I missed out on a big sugar maple that was gnarly...gnarly. The county took it down on Friday in the span of a couple of hours while I was gone. I do believe they set a record. Ain't never seen them work that fast before...:thumbdown: :thumbdown: :thumbdown: Musta been cuz it was Friday...:laughing: :laughing: :laughing:


----------



## Kirk Allen (Nov 7, 2006)

Steve,
He survived the logging but the winds shortly after took out more trees than he planned. I think he said they removed over 1,000,000 BF of Timber. 

Kind of glad I was short on time during my visit, otherwise I would have had to rent a U-haul to bring all the stuff home I wanted


----------



## Burlkraft (Oct 15, 2006)

Kirk Allen said:


> Kind of glad I was short on time during my visit, otherwise I would have had to rent a U-haul to bring all the stuff home I wanted


I know the feeling......


----------



## Daren (Oct 14, 2006)

I was curious so I sanded on a piece today. There is something wrong with it :huh:, the grain is all messed up and not straight. Who is ever going to want this ugly stuff :laughing:, I guess I am stuck with it. Oh well, live and learn.:thumbsup:


----------



## Burlkraft (Oct 15, 2006)

Good score Daren...:thumbsup: :thumbsup: :thumbsup:


----------



## JP Sinclair (Nov 13, 2006)

Wow bro, the waves in that is fantastic. Especially combined with the contrast in the heart/sapwood. Time for me to find some stumps..


----------



## TexasTimbers (Oct 17, 2006)

Shucks Daren, I thought you had some good looking stuff there for a while. Oh well, maybe next time. :laughing: 

That's the prettiest walnut I have ever seen.


----------



## Lee (Dec 22, 2006)

Hey Darren;

That's a good looking chunk of wood.

Kinda makes me want a new hobby, but fortunately(?) I can't afford a new hobby.

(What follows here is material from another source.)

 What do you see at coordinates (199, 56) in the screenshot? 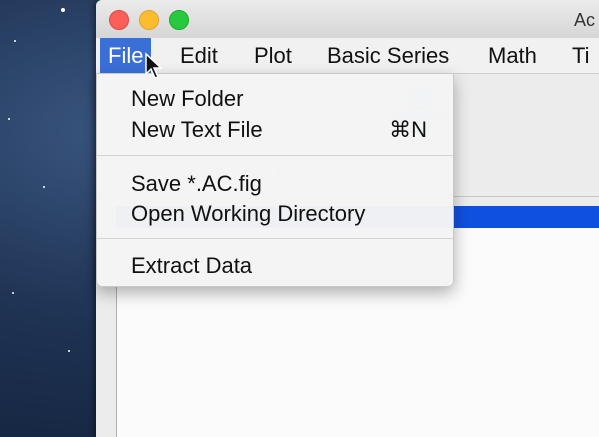
I see `menu-edit: Edit` at bounding box center [199, 56]. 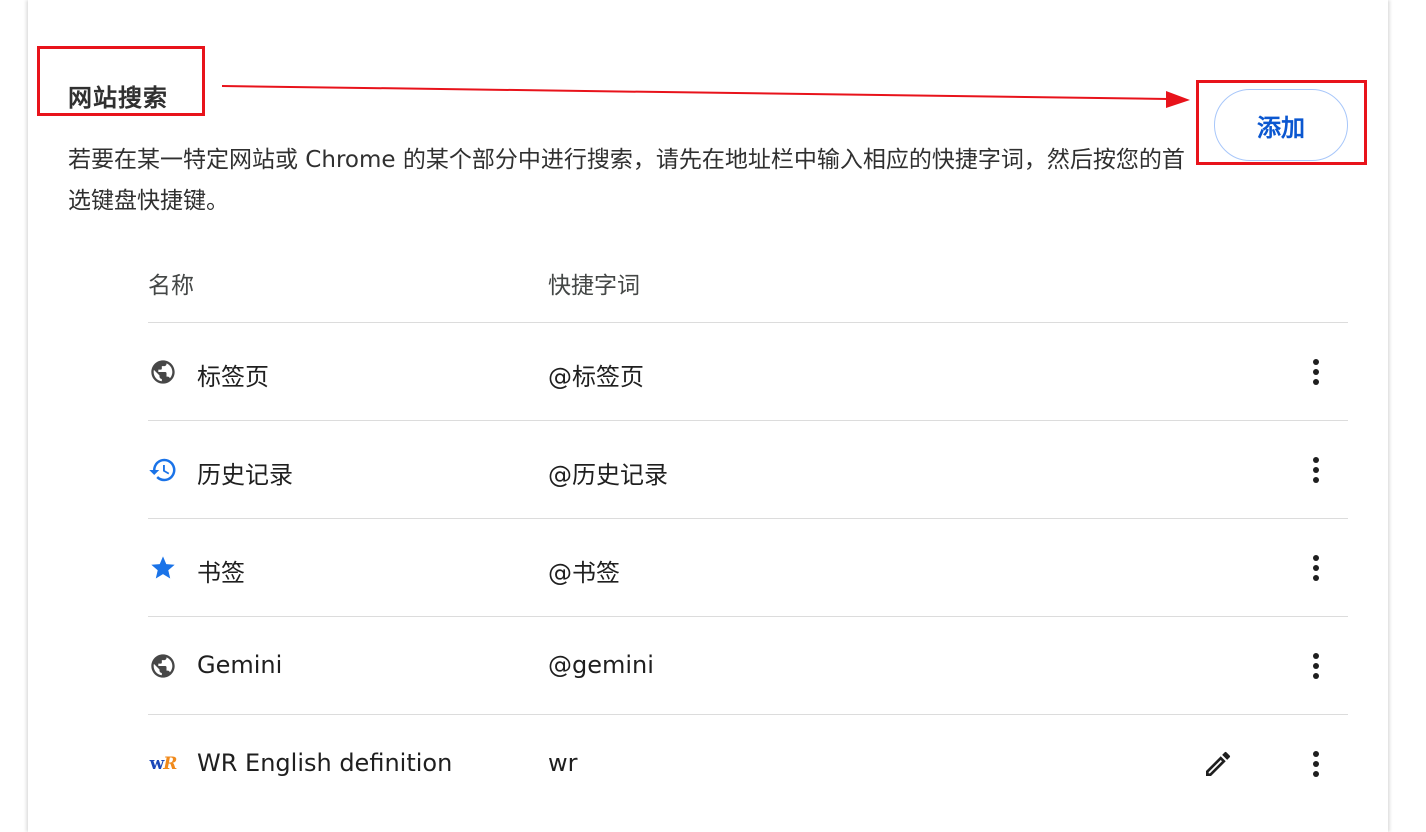 What do you see at coordinates (748, 286) in the screenshot?
I see `table-header: 名称 快捷字词` at bounding box center [748, 286]. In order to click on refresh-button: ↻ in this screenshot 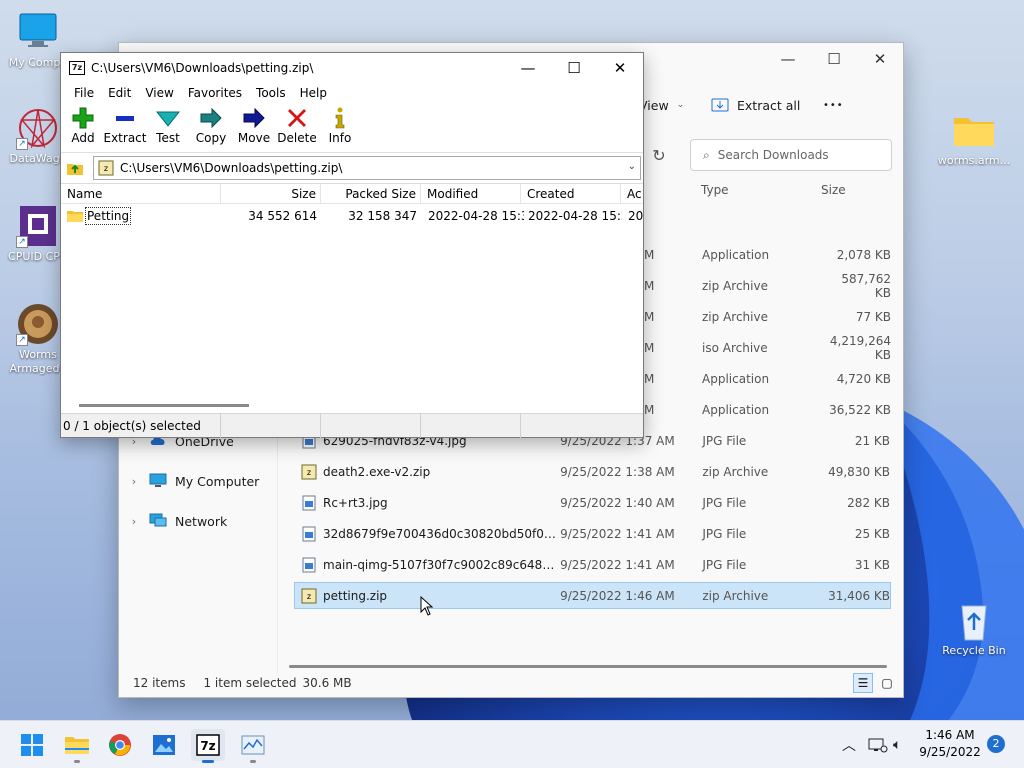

I'm up to my elbows in alligators as it is. When I go see my buddy at Hearne hardwoods, I see stuff over six feet in diameter, and it kind of looks petrified. Maybe it saw the mill!

Did you ever notice how trees in many cases are like women? The uglier they are on the outside, the more beautiful they are on the inside. And vice versa. 

Please note, I didn't say every case, I said some! 

Lee


----------



## Daren (Oct 14, 2006)

I kinda let this thread die. I got a little further into it...here is another picture.


----------



## Burlkraft (Oct 15, 2006)

Hey Daren,

That's nice...It's kinda got a Claro walnut look to it...:thumbsup: :thumbsup: :thumbsup:


----------



## mike p (Nov 11, 2006)

way to go looking good


----------



## solidwoods (Apr 26, 2007)

This should be a good place to talk sawmill since most boards have seen one.

Stumps yield very curved grain woods.
So the parts would need to be able to handle that type of grain arraignment (single piece items, not glued pannels).
I mill my thick lumber from large limby logs or tree tops (yields straight grain yes, but short clear cuts)
An pressure wash,, pressure wash,, pressure wash. (you can pressure wash as you cut,, wash the blade path only saves pw labor)

also seal/coat the pieces since drying stress is allot with stump wood.
jim


----------